With the unfolding of events in Crimea, western media has struggled to explain the perspective and importance of Crimean Tatars, a sizeable minority whose roots in the Black Sea peninsula date back centuries.
In an opinion column
written for Al-Jazeera, 2014 Vaclav Havel Journalism Fellow Ildar Gabidullin explained the “charm offensive” waged by the Kremlin on Crimean Tatars in advance of the March 16 referendum on Russian annexation, as well as the courting of Crimean Tatars by officials from the related, but ethnically distinct, Volga Tatars in Tatarstan.
“As the referendum draws ever nearer, apprehensions over the future of the region's Crimean Tatar community have grown,” wrote Gabidullin. “Most Western media coverage on the community has assumed little knowledge of and much sympathy for the Crimean Tatars and their cause.”
Originally from Tatarstan himself, Gabidullin previously worked as a news reporter for a Tartar-language television channel in the region’s capital, Kazan. Between 2011 and 2012 he lived in Turkey, where he wrote for several Tartar media outlets on issues relating to politics, culture and minority rights. He has also reported from Syria, Egypt and Iran. He began his career in journalism in 2009, covering politics and economics for Kazan’s “Shahri” newspaper.

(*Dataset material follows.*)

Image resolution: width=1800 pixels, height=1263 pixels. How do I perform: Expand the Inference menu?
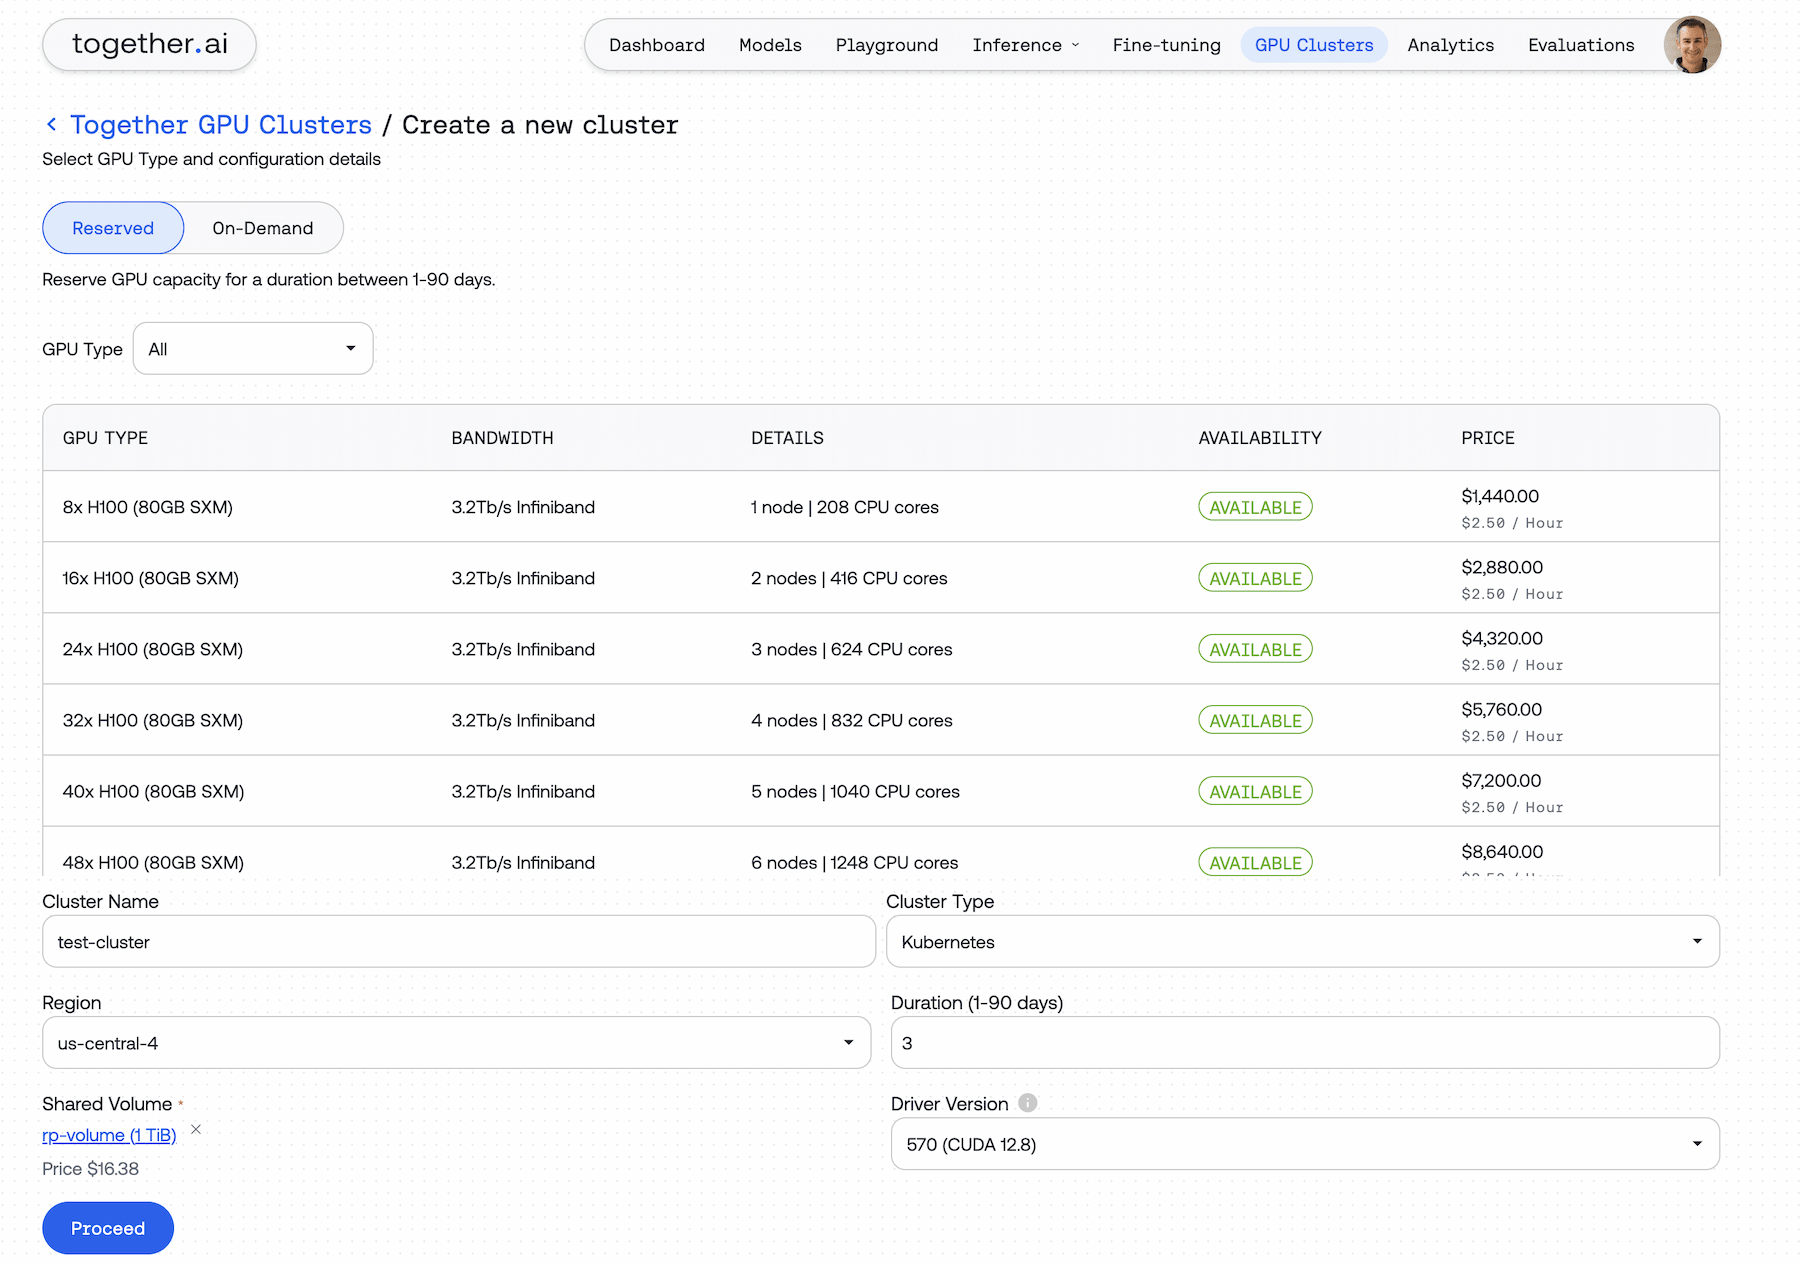tap(1025, 45)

Gabidullin has been embedded with RFE/RL’s Tatar-Bashkir Service
since his Fellowship began last Fall.
Early on, “A Story of Hard Work, Spiritual Struggle and True Love,” an original human interest video he produced, won a “Best of RFE/RL” award for excellence in the competition’s Video/Multimedia category. The video tells the story of Fannur Khamitov, a welder by profession, whose limbs were amputated as a result of a workplace accident in Siberia two decades ago. Helped by his lifetime partner, Madina, Khamitov says he takes inspiration from his children and celebrates “life as it is.” The video portrait is a heart-warming story of perseverance and triumph over adversity.
WATCH: An expert from "A Story of Hard Work, Spiritual Struggle and True Love”
So far, Gabidullin is happy with his experience at RFE/RL and believes he has acquired a wide range of skills that will advance his journalism career.
“For the first two or three weeks I was put through training that I found very useful,” he said. “They were interactive and multimedia training sessions, as well as video and photo journalism training.”
The Fellowship has also presented Gabidullin with ample opportunities to put his new skills into practice.
“Working for the Tatar-Bashkir Service is very interesting right now,” he said. He and his colleagues are covering events in Crimea and Ukraine for audiences that are otherwise dependent on official Russian media. In addition, they are investigating high-profile local stories, including “a drug scandal inside the police department of Tatarstan and police torture.”
Although Gabidullin is uncertain about where his Fellowship will take him next, he is certain of one thing.
“I know that I’ll work in journalism.”